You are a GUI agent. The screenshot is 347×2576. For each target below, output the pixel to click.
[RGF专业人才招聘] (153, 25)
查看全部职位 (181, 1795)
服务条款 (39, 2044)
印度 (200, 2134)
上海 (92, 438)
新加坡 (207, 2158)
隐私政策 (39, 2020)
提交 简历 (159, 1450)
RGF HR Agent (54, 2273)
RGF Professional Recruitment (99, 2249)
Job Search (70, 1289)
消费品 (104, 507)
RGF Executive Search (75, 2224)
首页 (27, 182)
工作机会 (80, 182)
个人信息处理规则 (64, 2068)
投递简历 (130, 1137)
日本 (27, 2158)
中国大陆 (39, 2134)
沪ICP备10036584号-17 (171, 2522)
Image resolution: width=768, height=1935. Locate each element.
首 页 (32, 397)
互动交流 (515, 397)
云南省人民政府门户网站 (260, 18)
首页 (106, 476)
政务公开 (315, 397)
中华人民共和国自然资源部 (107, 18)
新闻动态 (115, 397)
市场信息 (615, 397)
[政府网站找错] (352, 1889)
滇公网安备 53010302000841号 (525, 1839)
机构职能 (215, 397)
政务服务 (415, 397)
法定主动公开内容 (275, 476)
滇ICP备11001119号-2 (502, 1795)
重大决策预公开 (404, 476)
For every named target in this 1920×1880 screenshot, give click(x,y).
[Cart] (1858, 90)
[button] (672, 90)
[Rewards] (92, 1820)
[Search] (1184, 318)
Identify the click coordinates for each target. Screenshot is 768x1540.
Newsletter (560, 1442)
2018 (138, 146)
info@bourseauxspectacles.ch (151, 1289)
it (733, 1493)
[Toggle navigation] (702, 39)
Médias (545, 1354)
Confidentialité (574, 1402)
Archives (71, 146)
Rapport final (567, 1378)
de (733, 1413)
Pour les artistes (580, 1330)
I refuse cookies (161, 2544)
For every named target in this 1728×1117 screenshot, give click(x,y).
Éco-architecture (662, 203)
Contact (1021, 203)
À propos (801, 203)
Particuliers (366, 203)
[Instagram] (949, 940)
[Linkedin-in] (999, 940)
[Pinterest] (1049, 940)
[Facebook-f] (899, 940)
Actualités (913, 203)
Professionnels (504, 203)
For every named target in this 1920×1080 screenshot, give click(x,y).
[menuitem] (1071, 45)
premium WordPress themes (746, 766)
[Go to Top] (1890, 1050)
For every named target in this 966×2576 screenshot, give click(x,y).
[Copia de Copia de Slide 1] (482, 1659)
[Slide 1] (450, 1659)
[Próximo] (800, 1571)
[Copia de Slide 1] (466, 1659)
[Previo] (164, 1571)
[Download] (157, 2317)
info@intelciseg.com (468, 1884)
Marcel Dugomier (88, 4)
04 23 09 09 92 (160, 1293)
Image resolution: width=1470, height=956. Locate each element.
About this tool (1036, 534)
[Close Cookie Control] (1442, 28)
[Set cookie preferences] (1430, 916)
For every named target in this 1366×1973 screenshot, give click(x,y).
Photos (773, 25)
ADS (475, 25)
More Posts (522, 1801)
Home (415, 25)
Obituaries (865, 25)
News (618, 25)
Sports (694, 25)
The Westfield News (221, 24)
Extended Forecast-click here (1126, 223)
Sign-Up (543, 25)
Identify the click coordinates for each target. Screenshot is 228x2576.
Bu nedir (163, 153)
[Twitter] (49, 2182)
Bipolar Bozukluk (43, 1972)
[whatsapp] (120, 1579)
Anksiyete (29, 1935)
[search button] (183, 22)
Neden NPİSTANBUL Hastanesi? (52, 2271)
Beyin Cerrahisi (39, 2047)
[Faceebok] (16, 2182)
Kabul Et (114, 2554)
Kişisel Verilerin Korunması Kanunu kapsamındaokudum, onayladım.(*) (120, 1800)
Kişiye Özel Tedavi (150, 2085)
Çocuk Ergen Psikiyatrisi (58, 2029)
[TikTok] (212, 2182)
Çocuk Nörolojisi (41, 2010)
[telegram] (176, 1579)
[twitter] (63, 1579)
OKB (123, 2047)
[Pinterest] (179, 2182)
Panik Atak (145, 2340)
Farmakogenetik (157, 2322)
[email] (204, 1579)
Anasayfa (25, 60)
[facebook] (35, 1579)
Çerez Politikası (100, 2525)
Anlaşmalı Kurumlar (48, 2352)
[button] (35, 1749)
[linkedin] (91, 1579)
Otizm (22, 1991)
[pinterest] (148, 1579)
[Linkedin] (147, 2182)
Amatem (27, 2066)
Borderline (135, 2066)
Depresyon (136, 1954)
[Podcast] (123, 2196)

_ _ _ _ _

● Task brief
An exact copy of the data is needed.

● Response to the task
You are a GUI agent. The screenshot is 347×2576. For each target below, output the pixel to click.
[RGF专业人才招聘] (153, 25)
查看全部职位 (181, 1795)
服务条款 (39, 2044)
印度 (200, 2134)
上海 (92, 438)
新加坡 (207, 2158)
隐私政策 (39, 2020)
提交 简历 (159, 1450)
RGF HR Agent (54, 2273)
RGF Professional Recruitment (99, 2249)
Job Search (70, 1289)
消费品 (104, 507)
RGF Executive Search (75, 2224)
首页 (27, 182)
工作机会 (80, 182)
个人信息处理规则 (64, 2068)
投递简历 (130, 1137)
日本 (27, 2158)
中国大陆 (39, 2134)
沪ICP备10036584号-17 (171, 2522)
Image resolution: width=768, height=1935. Locate each element.
首 页 (32, 397)
互动交流 (515, 397)
云南省人民政府门户网站 (260, 18)
首页 (106, 476)
政务公开 (315, 397)
中华人民共和国自然资源部 (107, 18)
新闻动态 (115, 397)
市场信息 (615, 397)
[政府网站找错] (352, 1889)
滇公网安备 53010302000841号 (525, 1839)
机构职能 (215, 397)
政务服务 (415, 397)
法定主动公开内容 (275, 476)
滇ICP备11001119号-2 (502, 1795)
重大决策预公开 (404, 476)
For every named target in this 1920×1880 screenshot, give click(x,y).
[Cart] (1858, 90)
[button] (672, 90)
[Rewards] (92, 1820)
[Search] (1184, 318)
Identify the click coordinates for each target. Screenshot is 768x1540.
Newsletter (560, 1442)
2018 (138, 146)
info@bourseauxspectacles.ch (151, 1289)
it (733, 1493)
[Toggle navigation] (702, 39)
Médias (545, 1354)
Confidentialité (574, 1402)
Archives (71, 146)
Rapport final (567, 1378)
de (733, 1413)
Pour les artistes (580, 1330)
I refuse cookies (161, 2544)
For every named target in this 1728×1117 screenshot, give click(x,y).
Éco-architecture (662, 203)
Contact (1021, 203)
À propos (801, 203)
Particuliers (366, 203)
[Instagram] (949, 940)
[Linkedin-in] (999, 940)
[Pinterest] (1049, 940)
[Facebook-f] (899, 940)
Actualités (913, 203)
Professionnels (504, 203)
For every named target in this 1920×1080 screenshot, give click(x,y).
[menuitem] (1071, 45)
premium WordPress themes (746, 766)
[Go to Top] (1890, 1050)
For every named target in this 966×2576 screenshot, give click(x,y).
[Copia de Copia de Slide 1] (482, 1659)
[Slide 1] (450, 1659)
[Próximo] (800, 1571)
[Copia de Slide 1] (466, 1659)
[Previo] (164, 1571)
[Download] (157, 2317)
info@intelciseg.com (468, 1884)
Marcel Dugomier (88, 4)
04 23 09 09 92 (160, 1293)
Image resolution: width=1470, height=956. Locate each element.
About this tool (1036, 534)
[Close Cookie Control] (1442, 28)
[Set cookie preferences] (1430, 916)
For every named target in this 1366×1973 screenshot, give click(x,y).
Photos (773, 25)
ADS (475, 25)
More Posts (522, 1801)
Home (415, 25)
Obituaries (865, 25)
News (618, 25)
Sports (694, 25)
The Westfield News (221, 24)
Extended Forecast-click here (1126, 223)
Sign-Up (543, 25)
Identify the click coordinates for each target. Screenshot is 228x2576.
Bu nedir (163, 153)
[Twitter] (49, 2182)
Bipolar Bozukluk (43, 1972)
[whatsapp] (120, 1579)
Anksiyete (29, 1935)
[search button] (183, 22)
Neden NPİSTANBUL Hastanesi? (52, 2271)
Beyin Cerrahisi (39, 2047)
[Faceebok] (16, 2182)
Kabul Et (114, 2554)
Kişisel Verilerin Korunması Kanunu kapsamındaokudum, onayladım.(*) (120, 1800)
Kişiye Özel Tedavi (150, 2085)
Çocuk Ergen Psikiyatrisi (58, 2029)
[TikTok] (212, 2182)
Çocuk Nörolojisi (41, 2010)
[telegram] (176, 1579)
[twitter] (63, 1579)
OKB (123, 2047)
[Pinterest] (179, 2182)
Panik Atak (145, 2340)
Farmakogenetik (157, 2322)
[email] (204, 1579)
Anasayfa (25, 60)
[facebook] (35, 1579)
Çerez Politikası (100, 2525)
Anlaşmalı Kurumlar (48, 2352)
[button] (35, 1749)
[linkedin] (91, 1579)
Otizm (22, 1991)
[pinterest] (148, 1579)
[Linkedin] (147, 2182)
Amatem (27, 2066)
Borderline (135, 2066)
Depresyon (136, 1954)
[Podcast] (123, 2196)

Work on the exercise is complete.